__DATA EXCERPTS__.

_ _ _ _ _

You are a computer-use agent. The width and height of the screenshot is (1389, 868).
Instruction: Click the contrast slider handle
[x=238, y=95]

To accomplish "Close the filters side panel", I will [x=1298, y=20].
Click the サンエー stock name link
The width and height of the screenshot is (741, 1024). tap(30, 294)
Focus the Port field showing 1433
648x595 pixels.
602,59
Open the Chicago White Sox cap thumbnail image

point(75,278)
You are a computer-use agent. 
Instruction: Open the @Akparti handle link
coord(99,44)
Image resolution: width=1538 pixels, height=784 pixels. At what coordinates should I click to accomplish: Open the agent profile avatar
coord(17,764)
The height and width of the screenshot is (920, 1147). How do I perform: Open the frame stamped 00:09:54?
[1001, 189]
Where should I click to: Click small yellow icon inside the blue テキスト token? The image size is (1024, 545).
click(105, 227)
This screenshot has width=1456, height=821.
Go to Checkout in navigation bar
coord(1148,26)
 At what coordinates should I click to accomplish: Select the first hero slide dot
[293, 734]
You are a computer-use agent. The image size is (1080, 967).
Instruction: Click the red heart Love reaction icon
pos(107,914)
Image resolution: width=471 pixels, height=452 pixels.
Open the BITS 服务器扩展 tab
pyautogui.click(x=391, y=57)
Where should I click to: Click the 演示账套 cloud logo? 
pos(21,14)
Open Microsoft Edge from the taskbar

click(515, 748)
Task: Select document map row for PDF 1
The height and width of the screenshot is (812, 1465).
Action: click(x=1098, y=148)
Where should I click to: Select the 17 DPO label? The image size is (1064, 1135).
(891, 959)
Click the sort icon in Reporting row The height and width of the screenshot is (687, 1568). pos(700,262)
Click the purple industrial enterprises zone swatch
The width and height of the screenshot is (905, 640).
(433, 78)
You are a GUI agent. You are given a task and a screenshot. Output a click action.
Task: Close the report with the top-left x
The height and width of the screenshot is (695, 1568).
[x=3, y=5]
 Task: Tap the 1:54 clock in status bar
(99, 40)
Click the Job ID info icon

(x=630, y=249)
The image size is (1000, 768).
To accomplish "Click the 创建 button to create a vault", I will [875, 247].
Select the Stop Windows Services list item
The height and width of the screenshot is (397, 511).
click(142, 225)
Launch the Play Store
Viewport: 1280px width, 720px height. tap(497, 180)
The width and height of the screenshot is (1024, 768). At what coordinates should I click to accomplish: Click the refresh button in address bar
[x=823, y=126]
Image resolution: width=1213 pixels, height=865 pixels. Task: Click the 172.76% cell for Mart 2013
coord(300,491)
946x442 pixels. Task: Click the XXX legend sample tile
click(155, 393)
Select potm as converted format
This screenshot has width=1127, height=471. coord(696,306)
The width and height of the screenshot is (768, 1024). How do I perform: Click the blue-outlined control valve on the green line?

_ _ _ _ _

__PROBLEM TO SOLVE__. The response should consist of every record, written out exactly as given.

__EXERCISE RESPONSE__.
You are a computer-use agent. The width and height of the screenshot is (1389, 868).
Instruction: Click the contrast slider handle
[x=238, y=95]

To accomplish "Close the filters side panel", I will [x=1298, y=20].
Click the サンエー stock name link
The width and height of the screenshot is (741, 1024). tap(30, 294)
Focus the Port field showing 1433
648x595 pixels.
602,59
Open the Chicago White Sox cap thumbnail image

point(75,278)
You are a computer-use agent. 
Instruction: Open the @Akparti handle link
coord(99,44)
Image resolution: width=1538 pixels, height=784 pixels. At what coordinates should I click to accomplish: Open the agent profile avatar
coord(17,764)
The height and width of the screenshot is (920, 1147). How do I perform: Open the frame stamped 00:09:54?
[1001, 189]
Where should I click to: Click small yellow icon inside the blue テキスト token? The image size is (1024, 545).
click(105, 227)
This screenshot has width=1456, height=821.
Go to Checkout in navigation bar
coord(1148,26)
 At what coordinates should I click to accomplish: Select the first hero slide dot
[293, 734]
You are a computer-use agent. The image size is (1080, 967).
Instruction: Click the red heart Love reaction icon
pos(107,914)
Image resolution: width=471 pixels, height=452 pixels.
Open the BITS 服务器扩展 tab
pyautogui.click(x=391, y=57)
Where should I click to: Click the 演示账套 cloud logo? 
pos(21,14)
Open Microsoft Edge from the taskbar

click(515, 748)
Task: Select document map row for PDF 1
The height and width of the screenshot is (812, 1465).
Action: click(x=1098, y=148)
Where should I click to: Select the 17 DPO label? The image size is (1064, 1135).
(891, 959)
Click the sort icon in Reporting row The height and width of the screenshot is (687, 1568). pos(700,262)
Click the purple industrial enterprises zone swatch
The width and height of the screenshot is (905, 640).
(433, 78)
You are a GUI agent. You are given a task and a screenshot. Output a click action.
Task: Close the report with the top-left x
The height and width of the screenshot is (695, 1568).
[x=3, y=5]
 Task: Tap the 1:54 clock in status bar
(99, 40)
Click the Job ID info icon

(x=630, y=249)
The image size is (1000, 768).
To accomplish "Click the 创建 button to create a vault", I will [875, 247].
Select the Stop Windows Services list item
The height and width of the screenshot is (397, 511).
click(142, 225)
Launch the Play Store
Viewport: 1280px width, 720px height. tap(497, 180)
The width and height of the screenshot is (1024, 768). At what coordinates should I click to accomplish: Click the refresh button in address bar
[x=823, y=126]
Image resolution: width=1213 pixels, height=865 pixels. Task: Click the 172.76% cell for Mart 2013
coord(300,491)
946x442 pixels. Task: Click the XXX legend sample tile
click(155, 393)
Select potm as converted format
This screenshot has width=1127, height=471. coord(696,306)
The width and height of the screenshot is (768, 1024). How do I perform: Click the blue-outlined control valve on the green line?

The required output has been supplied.